Second, Michele collaborates actively with policy-makers and environmental managers to enhance the relevance and impact of her work.
Third, Michele has a remarkable track record of publication and citation impact relative to career stage, as reflected in over 2,900 citations to her work, an h-Index of 22, and an average of the Impact Factor of the journals she has published in of 9.86.

Dr Tim Neal, The University of New South Wales
Tim Neal is an outstanding young economist, destined to become one of Australia’s distinguished academic leaders. In the years following his PhD, he has demonstrated his extraordinary gift for methodological innovation and creative use of new (sometimes big) data sources, to generate a truly impressive early portfolio of top tier publications. He exemplifies the best instincts of an applied academic economist: concern with policy issues, which motivates the topics he chooses to study, and equity, which was the underpinning of his PhD. Tim also brings experience from his work at Ernst and Young, where he was an economist for two years before returning to academe, and this experience has further broadened the resources he will deploy for an influential future, and has honed his instincts for relevance in rigorous policy analysis.

Dr Laura Rademaker, The Australian National University
Laura Rademaker is a leading historian of Indigenous Australia, with an outstanding research record encompassing religious, gender and deep history. Her book Found in Translation: Many Meanings on a North Australian Mission, based on doctoral research into the Anindilyakwa-speaking peoples on Groote Eylandt, explores the roles of linguistic translation and mis-translation in the settler colonial project. Laura has developed a highly distinctive historical practice based on the extensive use of oral history in combination with detailed archival research, in close collaboration with Indigenous communities. Her award-winning first book won the WK Hancock Prize, and her wide-ranging research in Indigenous and mission history is featuring in major national and international journals.

Laura has established a reputation as one of the most innovative scholars in the field, recently receiving an ARC DECRA and an SRI Award.

Dr Nathan Caruana, Macquarie University
Nathan Caruana is a gifted young cognitive scientist already making major contributions to the field of social cognitive neuroscience.

His work focusses on how people intuitively process non-verbal information so as to coordinate with and understand others, and why ability to do this is impaired in both autism and schizophrenia. Both clinical groups show abnormalities in the way they direct gaze to others during social interaction; but what role does this play in disturbance of communicative ability?

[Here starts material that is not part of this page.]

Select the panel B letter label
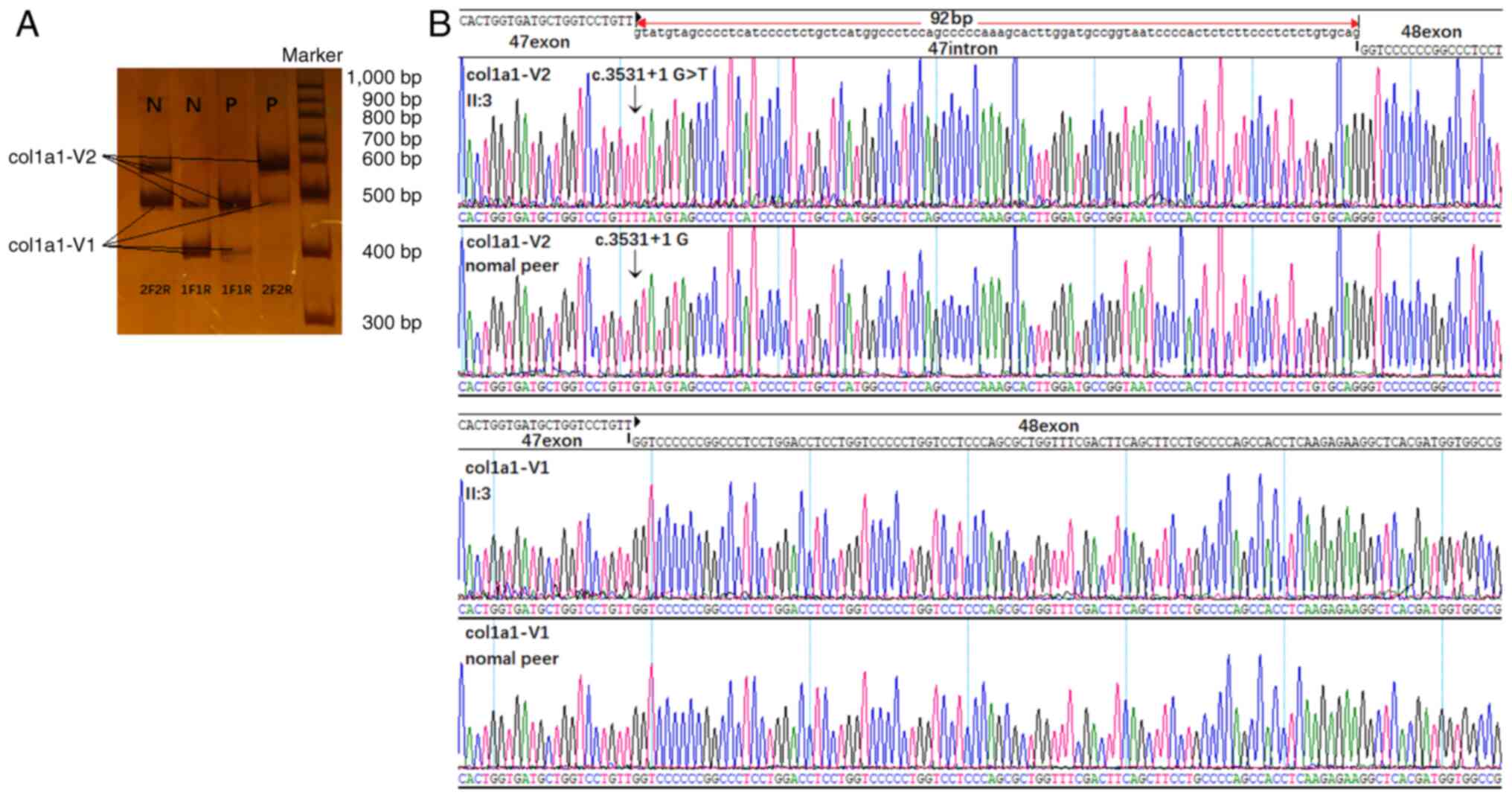The height and width of the screenshot is (798, 1512). click(x=439, y=25)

To study this, he has developed a remarkable and already influential new immersive VR task with integrated hand and eye tracking to determine how much people use gaze information during joint attention – and hence how problematic is it if autistic people don’t attend to gaze. Amongst many important findings is that autistic teens are actually very good at responding to joint attention bids if these use gesture rather than eye gaze.